• Frederick Gero Heimbach

The Battle for Anglish


Recent writing research has led me deep into the Anglish Language. That's the name given to various attempts to reconstruct what the English would be speaking today if the Norman Conquest had never happened. (Here's a dictionary.)


Many wordsmiths have wished for Anglish. Gerard Manley Hopkins "believed that English verse had been rather going downhill since the Norman Conquest." George Orwell thought an over-reliance on Latin-derived words indicated pretension. Strunk & White were biased toward Saxon words.


In its hard core form, Anglish has zero loanwords (loanword--hey, that's Anglish!) from Latinate or Greek roots. Television becomes show box. Winter becomes snake's woe. In its soft core forms, some loanwords are allowed--the more realistic outcome. (Hey, if King Harold had put the Win in Godwinson, Anglish still would have picked up words from the continent. Just like viruses and plagues.)

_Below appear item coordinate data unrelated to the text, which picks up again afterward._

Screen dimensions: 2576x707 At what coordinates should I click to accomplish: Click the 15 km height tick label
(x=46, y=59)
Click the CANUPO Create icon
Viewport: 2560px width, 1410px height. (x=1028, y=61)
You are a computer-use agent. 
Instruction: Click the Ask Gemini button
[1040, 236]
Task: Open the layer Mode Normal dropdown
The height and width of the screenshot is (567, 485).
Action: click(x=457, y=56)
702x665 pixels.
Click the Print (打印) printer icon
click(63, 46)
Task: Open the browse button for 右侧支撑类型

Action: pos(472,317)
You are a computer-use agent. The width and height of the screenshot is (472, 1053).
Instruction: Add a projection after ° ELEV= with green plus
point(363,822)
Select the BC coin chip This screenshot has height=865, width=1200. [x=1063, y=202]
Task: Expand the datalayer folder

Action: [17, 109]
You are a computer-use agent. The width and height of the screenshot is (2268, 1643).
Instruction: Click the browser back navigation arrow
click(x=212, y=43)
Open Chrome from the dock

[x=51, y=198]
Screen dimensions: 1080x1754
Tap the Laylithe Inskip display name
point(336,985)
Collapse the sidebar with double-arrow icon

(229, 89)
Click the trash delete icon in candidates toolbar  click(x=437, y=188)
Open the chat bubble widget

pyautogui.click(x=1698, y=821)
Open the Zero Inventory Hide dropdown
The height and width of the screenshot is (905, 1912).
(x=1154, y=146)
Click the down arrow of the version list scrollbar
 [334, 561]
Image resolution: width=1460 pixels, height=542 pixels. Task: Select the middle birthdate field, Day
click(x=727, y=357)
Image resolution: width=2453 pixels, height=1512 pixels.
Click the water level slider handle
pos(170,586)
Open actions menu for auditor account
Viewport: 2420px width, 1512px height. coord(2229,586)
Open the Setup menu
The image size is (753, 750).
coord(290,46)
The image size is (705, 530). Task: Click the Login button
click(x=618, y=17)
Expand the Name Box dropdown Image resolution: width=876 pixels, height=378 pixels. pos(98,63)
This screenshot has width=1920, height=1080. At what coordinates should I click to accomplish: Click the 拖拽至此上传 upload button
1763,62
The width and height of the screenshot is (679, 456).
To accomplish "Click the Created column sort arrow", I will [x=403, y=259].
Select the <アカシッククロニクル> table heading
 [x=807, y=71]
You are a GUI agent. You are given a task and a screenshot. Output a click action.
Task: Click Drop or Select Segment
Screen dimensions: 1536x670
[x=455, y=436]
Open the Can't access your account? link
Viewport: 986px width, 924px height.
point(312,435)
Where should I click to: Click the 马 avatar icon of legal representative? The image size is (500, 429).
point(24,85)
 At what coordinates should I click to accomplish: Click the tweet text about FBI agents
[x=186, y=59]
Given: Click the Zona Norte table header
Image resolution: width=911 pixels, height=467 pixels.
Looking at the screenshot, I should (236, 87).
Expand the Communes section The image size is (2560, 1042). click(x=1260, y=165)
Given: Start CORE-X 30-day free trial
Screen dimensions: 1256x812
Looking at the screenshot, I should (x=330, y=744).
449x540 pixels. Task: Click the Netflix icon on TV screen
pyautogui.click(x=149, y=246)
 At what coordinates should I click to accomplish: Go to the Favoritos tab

Generally, we can imagine some of the really clumsy neologisms might not have survived the mills of history: my list of doubtfuls includes barn-find (i.e., antique) and ghost-in-the-wires (hacker). And I really doubt snake's woe will ever catch on.


Here are candidates from my plausible list:

  • Baneworm instead of dragon.

  • Bellowharp instead of accordion.

  • Besnit instead of dishonor.

  • Dust-sucker instead of vacuum.

  • Limberhall instead of gymnasium.

  • Lorehouse instead of school or academy.

  • Plantyard instead of garden.

  • Sailstone instead of magnet.

  • Samefeel instead of empathize.

Anglish has a lot of compounds formed from two single-syllable words. Old English was famously blunt, and there's something uncomfortable, something nakedly honest, in the word samefeel. Anglish, like Yiddish, is a witty language. Come on, people: dust-sucker. That's perfect.


Many legal terms come in pairs, (e.g., will and testament, laws and statues). These date from the time Saxons and Normans existed side by side, each in their own linguistic bubble. Calling a document a will (Saxon) and testament (Norman) eliminated ambiguity.


Saxons were the peasants and Normans the aristocrats, of course. You can detect echoes of that class divide even today. An excellent professor has expertise but a good handyman has know-how.


I find this fascinating, and I plan to adopt a few of the funnier, clearer words. But I remain a fan of English with its riot of not-quite-redundant terms. There really are occasions, however rare, when the exact words you need are "I despise your intestines."